The best cute anime series
Clannad‘s main character, Tomoya Okazaki, is coping with the loss of his mother in a car accident and a father lost in his own sorrow. Osazaki’s heart is broken: He has no interest in school activities and feels life has no meaning. Then, third-year student Nagisa Furukawa enters the picture, and he agrees to help her revive the school’s defunct drama club. Based on the visual novel of the same name, Clannad wades into dark waters early but sets the stage for a meaningful relationship between its characters. It’s a great reminder of how people can change one another’s lives if they show up at just the right time. —Colette Bennett
While Clannad takes the serious route to love, Toradora! is a classic example of what happens when a tsundere falls in love. When Taiga Aisaka, a character with a short fuse and an attitude who the whole school fears, meets protagonist Ryūji Takasu, she dislikes him at first. But as they conspire to help their best friends fall in love, the plotting backfires, landing Aisaka and Takasu into a situation they never saw coming. Despite seeming like a lighthearted romantic comedy at first, Toradora! has depth and is a really rewarding story to watch unfold. —C.B.

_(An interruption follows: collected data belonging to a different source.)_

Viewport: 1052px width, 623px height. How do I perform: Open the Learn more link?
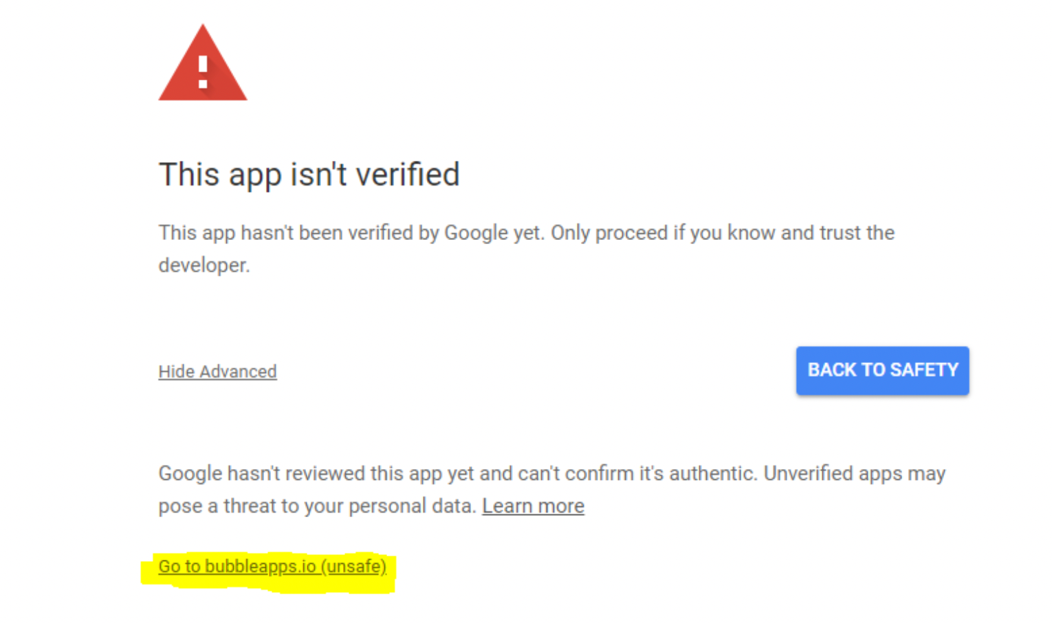tap(533, 506)
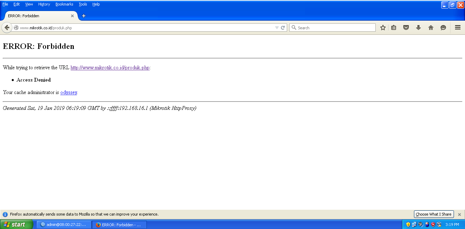Open the Hello chat smiley icon
The height and width of the screenshot is (229, 465).
pyautogui.click(x=443, y=28)
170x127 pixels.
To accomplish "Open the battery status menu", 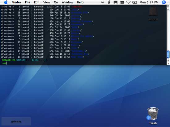I will (135, 2).
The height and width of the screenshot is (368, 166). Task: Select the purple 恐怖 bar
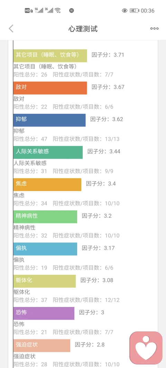coord(44,313)
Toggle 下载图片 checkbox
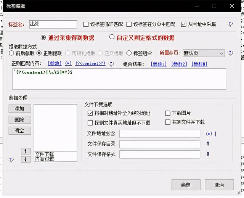The image size is (244, 198). pos(168,113)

Originally aired in 1998, His and Her Circumstances posed a now-classic plot in the romance anime world: a perfectly poised student hides a secret life as a slob. Yukino Miyazawa’s school image is threatened by the arrival of golden boy Soichiro Arima, who is top of their class. As the characters grow to know one another, they see that they both have private lives that don’t match their public personas—and that it’s quite alright to be who you really are. Directed by Evangelion creator Hideaki Anno, this series is every bit as touching more than a decade after its release. —C.B.

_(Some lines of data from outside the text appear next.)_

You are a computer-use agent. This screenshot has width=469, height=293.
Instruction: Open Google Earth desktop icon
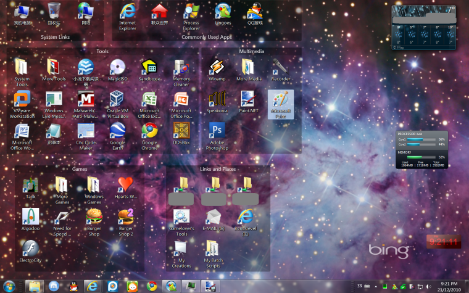[117, 131]
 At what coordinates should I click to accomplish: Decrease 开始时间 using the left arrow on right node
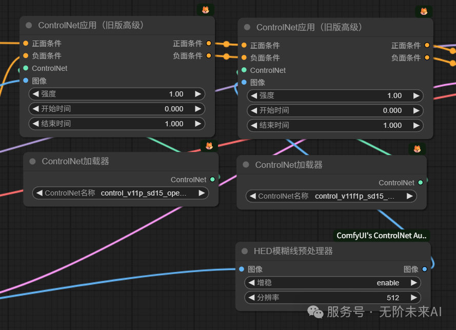253,110
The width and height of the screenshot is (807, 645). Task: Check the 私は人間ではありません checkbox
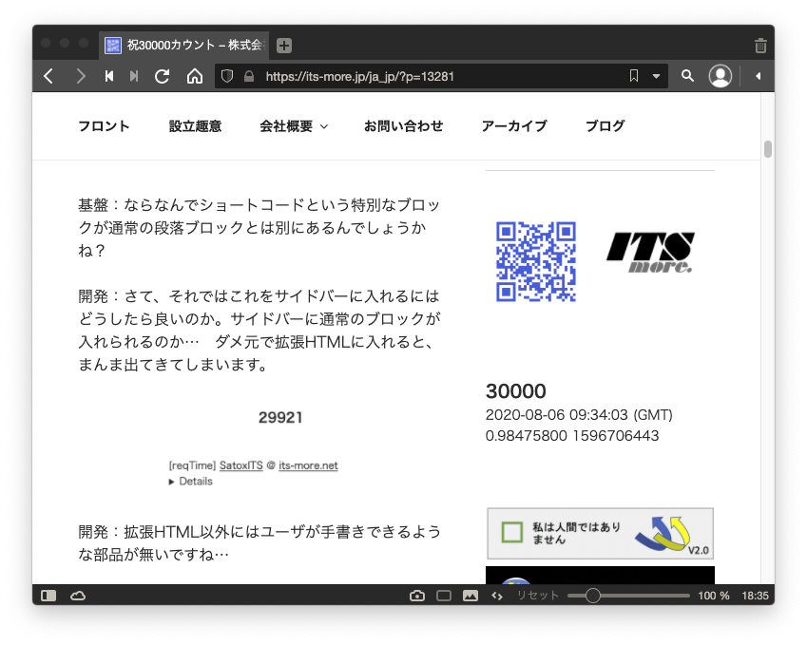coord(512,532)
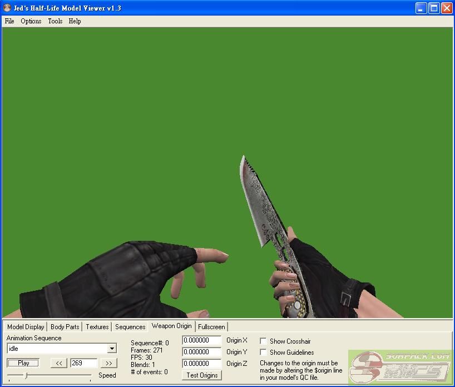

Students saving one another through friendship is a popular reoccurring theme in many romance series, and Kimi ni Todoke falls right into line. Female student Kuronuma Sawako is made fun of at school for having a name similar to that of Sadako, the evil creature from the acclaimed Japanese horror film Ringu. But when popular guy Kazehaya Shouta befriends her, her idea of who she is starts to change. Delicately handled and told with great reserve, Kimi ni Todoke is a beautiful tale of school romance that will deeply move you. —C.B.
5) Yuri On Ice
Yuri On Ice, the figure skating gay romance of your anime dreams, is something you might not have ever known you wanted. That it even exists is special. Anime, particularly romantically themed anime, is an overwhelmingly heteronormative artform. Yuri On Ice changes that,. Watching Yuri come to terms with his feelings for Victor feels like watching a real romance unfold. This isn’t a race to the bedroom, but rather a tale of personal growth. By the season finale, if you’re not overflowing with joy, we’ll have to assume your heart is cold enough for Yuri to skate on. —J.M.B.

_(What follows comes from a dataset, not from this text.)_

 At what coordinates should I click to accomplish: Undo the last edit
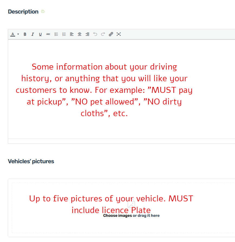pos(95,34)
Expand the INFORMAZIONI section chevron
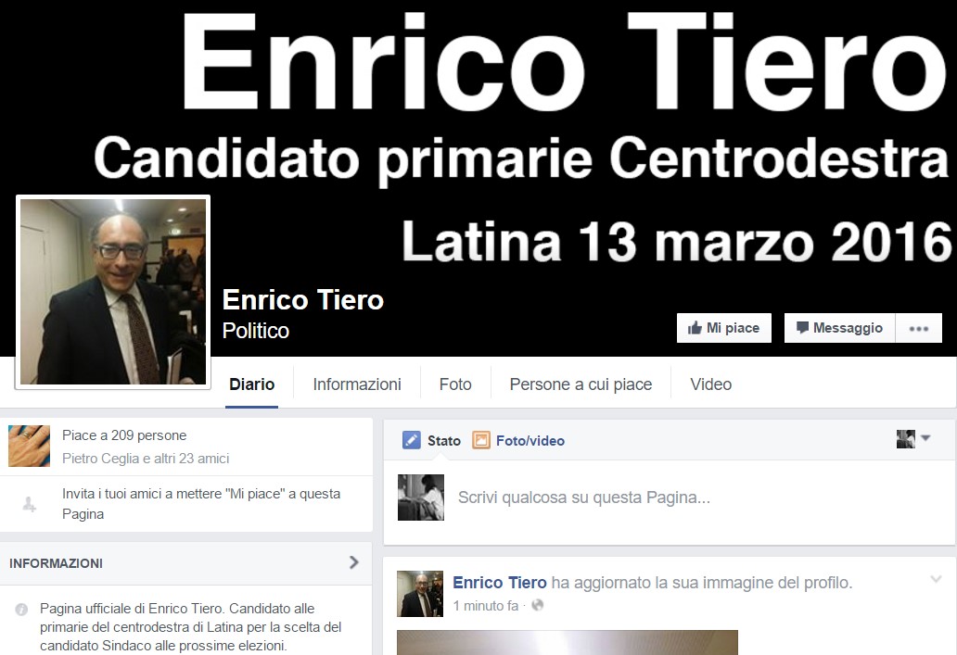The width and height of the screenshot is (957, 655). pyautogui.click(x=354, y=562)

The secret life theme returns when Misaki Ayuzawa, class president of former all-boys school Seika High, is busted by a good-looking male student named Takumi Usui who’s found out something about Ayuzawa she doesn’t want anyone to know: she works part-time in a maid cafe to earn money to support her family. While it seems like a simple blackmail situation at first, a relationship of mutual respect grows between the two which soon turns to love. —C.B.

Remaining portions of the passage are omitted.